La situación, en cualquier caso, sigue abierta. El tiempo corre, y cada partido, cada gol, cada gesto de Vinicius en Madrid pesa en la balanza.

Un verano agitado y un inicio de curso sin red

Entre rumores, reuniones y cifras astronómicas, la realidad inmediata de Arsenal es menos glamourosa: el equipo llega justo de preparación.

La derrota por 3-1 ante Real Betis en un amistoso en Dublín dejó al descubierto un grupo corto de efectivos y falto de ritmo. Calafiori fue titular en ese encuentro y no escondió la preocupación por la falta de rodaje de las estrellas que regresan del Mundial.

“Creo que va a ser un inicio de temporada complicado por eso. Todos los grandes equipos van a tener este problema y, por supuesto, todavía les estamos esperando. Espero que estén realmente en forma y listos para ayudarnos. En 10 días vamos a jugar la final, así que tenemos que estar preparados”, advirtió el defensa.
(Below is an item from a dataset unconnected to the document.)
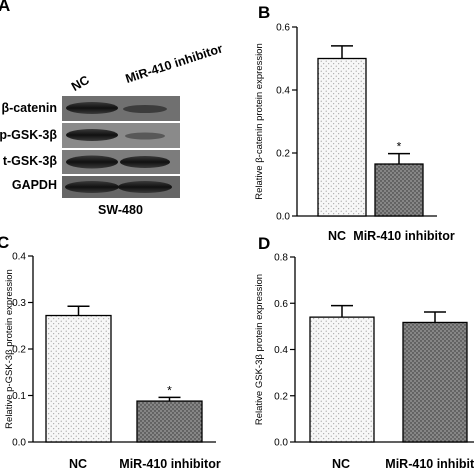 The width and height of the screenshot is (474, 474). Describe the element at coordinates (170, 422) in the screenshot. I see `bar-c-inhibitor` at that location.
Esa final es la Community Shield ante Manchester City, dentro de apenas diez días. Un título en juego, un examen de nivel y, quizá, la primera puesta en escena de un Arsenal que quiere presentarse al curso con Guimarães en el centro del campo… y sin renunciar al sueño de ver a Vinicius vestido de rojo.

El mercado marcará el tono de la temporada. La pregunta es clara: ¿podrá Arsenal convertir estas ambiciones en una plantilla capaz de sostener otra carrera por el título hasta el final?